I've noticed more and more through the years that people can't wait for it to be summer time, yet they are so quick to complain. The complaints in my area, Ocean County, vary from person to person. However, the number one complaint is about the tourists, a.k.a. "bennies," and the traffic problems they create. Locals blame bennies for bumper to bumper traffic on the GSP and in the shore communities. "What is a Benny?" you ask....well that is the beloved term for a tourist at the Jersey Shore. Specifically, a tourist who visits the Jersey shore from Bayonne, Elizabeth, Newark, or New York (or anywhere near these places.) Some people think it's an acronym for those towns, I think it's more a coincidence that people choose to associate those 4 towns with those generalized regions. If you were to ask a benny, they "go down to the shore" for the weekend. The shore is a blanket term for anywhere near a beach. It doesn't matter which beach, as long as it has sand and is near the ocean.(Hence depicting the derogatory nature of the term) Locals think that bennies hog parking spaces and take over sand space. I can say that is certainly true. Just last weekend, parking spaces that were $3 and $5, suddenly jump to $20 or better yet $35 to $40 for the 4th of July. It's insane, but they will pay it. The term "benny" is used mainly in Monmouth and Ocean Counties. The benny is the equivalent to the "shoobie" of Atlantic and Cape May Counties.
What I find interesting is now that there is an influx of people moving further south across the board in NJ with the geographic shift in our state, more and more the bennies will become locals. They then begin to understand and share the frustration of the locals and voila! They discover the term benny.

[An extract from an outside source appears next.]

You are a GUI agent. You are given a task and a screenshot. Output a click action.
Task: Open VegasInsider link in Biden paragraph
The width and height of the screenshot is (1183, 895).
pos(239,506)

There are mixed reactions to this discovery, as I have witnessed. I find it funny when people are insulted that they were once referred to as a benny - almost as if they are taking the term personally. Then there are those who join in and share the enthusiasm for the word benny in the summer months. I look at that more as they are considering themselves on the inner circle now and they are sharing the frustration because they can! This only subjects themselves to further insult, because once they are found out by true locals, they never live their benny status down.

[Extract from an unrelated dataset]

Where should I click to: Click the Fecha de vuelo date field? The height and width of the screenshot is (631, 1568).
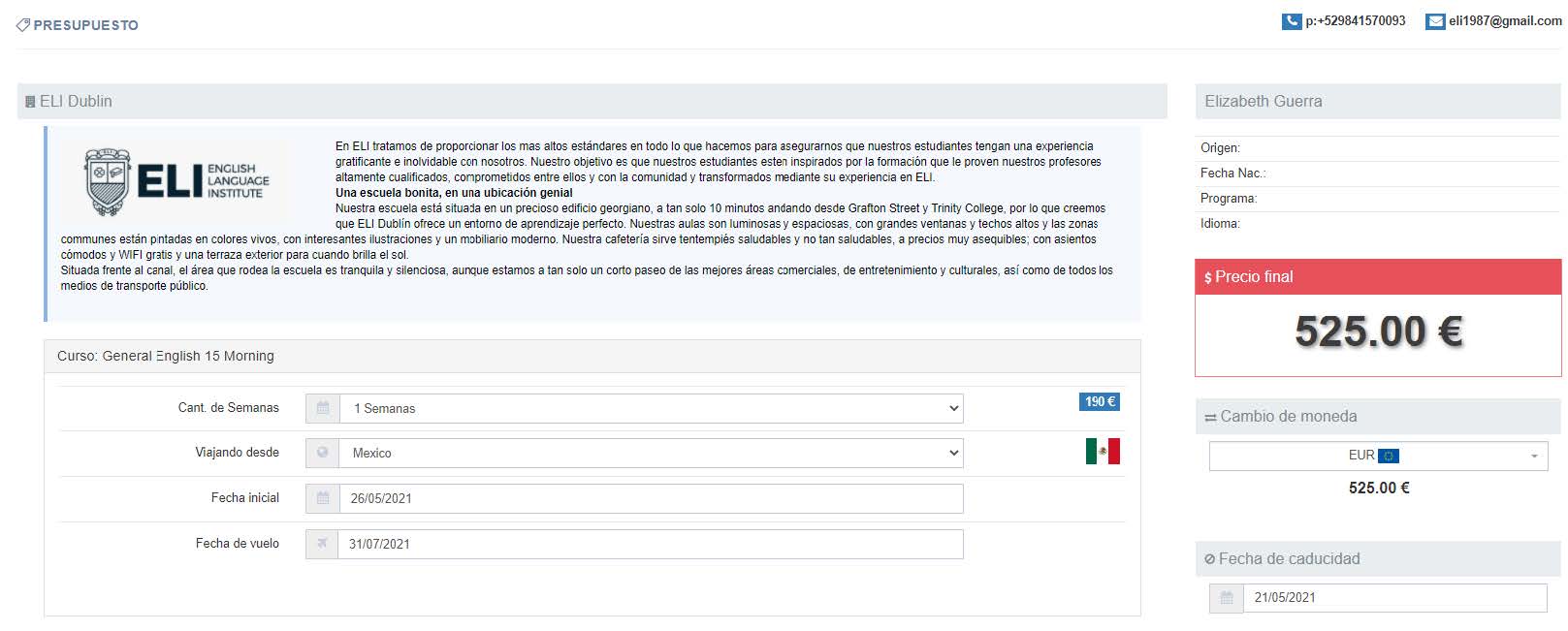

The bottom line is this: like them or not, they're back. They come back every year. It's only three months out of the year that we have to deal. Without them, our economy would be nothing! If the locals hated the bennies so much, they would steer clear of the barrier islands. There are ways to get around our love/hate relationship with the tourists. Once again this year, we'll all find it in our hearts to share our roadways and our sand with the bennies. It won't be without a few curses, maybe even a middle-finger wave here and there, but we’ll get through the summer and have our beaches back soon enough!